Material for this task:
= = =

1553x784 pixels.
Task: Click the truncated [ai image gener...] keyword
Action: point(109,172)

= = =

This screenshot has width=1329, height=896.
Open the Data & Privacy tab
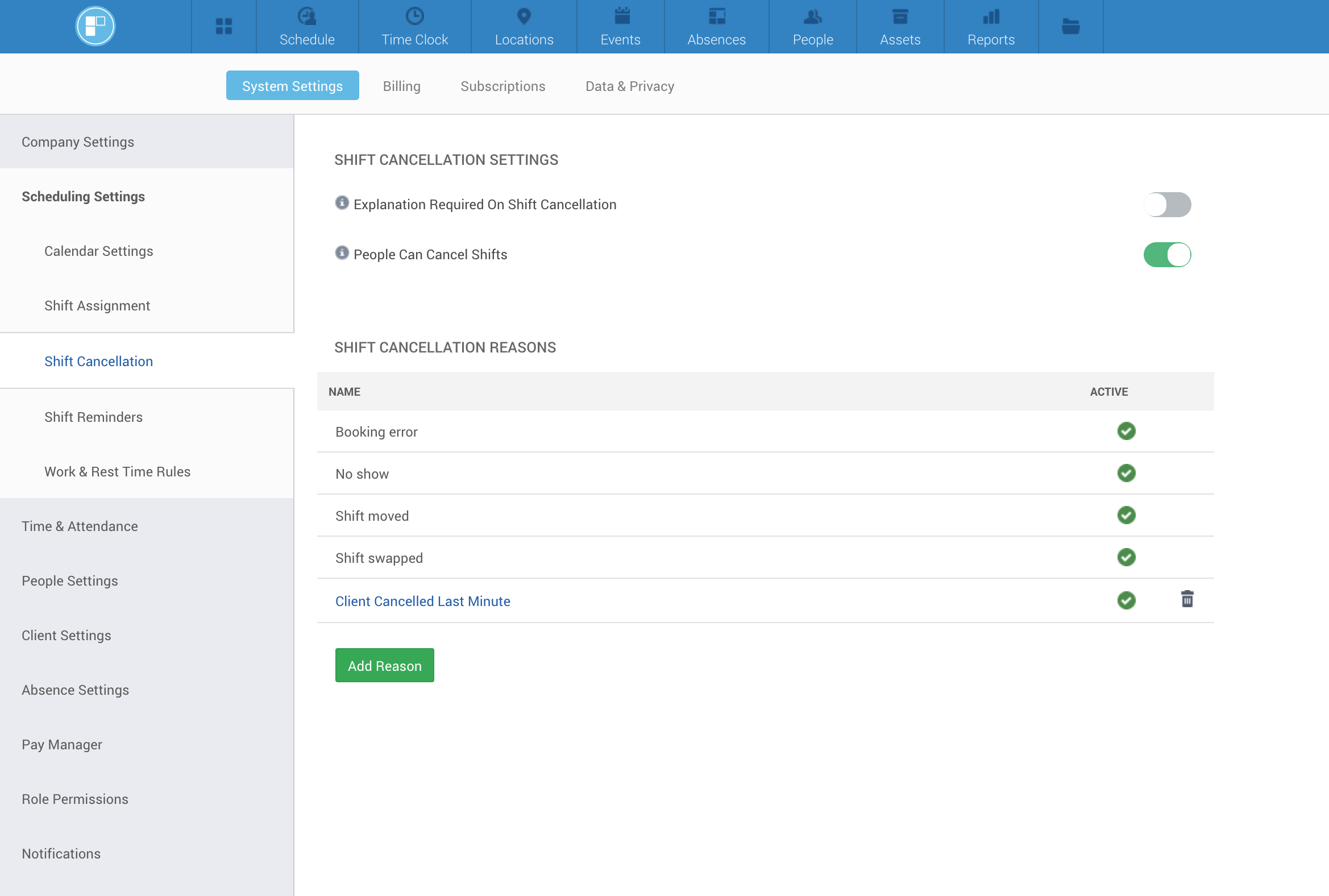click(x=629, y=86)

= = =

Required task: Output as a JSON list of strings the lines from the line containing "1553x784 pixels." up to and including the line containing "Action: point(109,172)", one string per line, omitting blank lines.

Expected answer:
[
  "1553x784 pixels.",
  "Task: Click the truncated [ai image gener...] keyword",
  "Action: point(109,172)"
]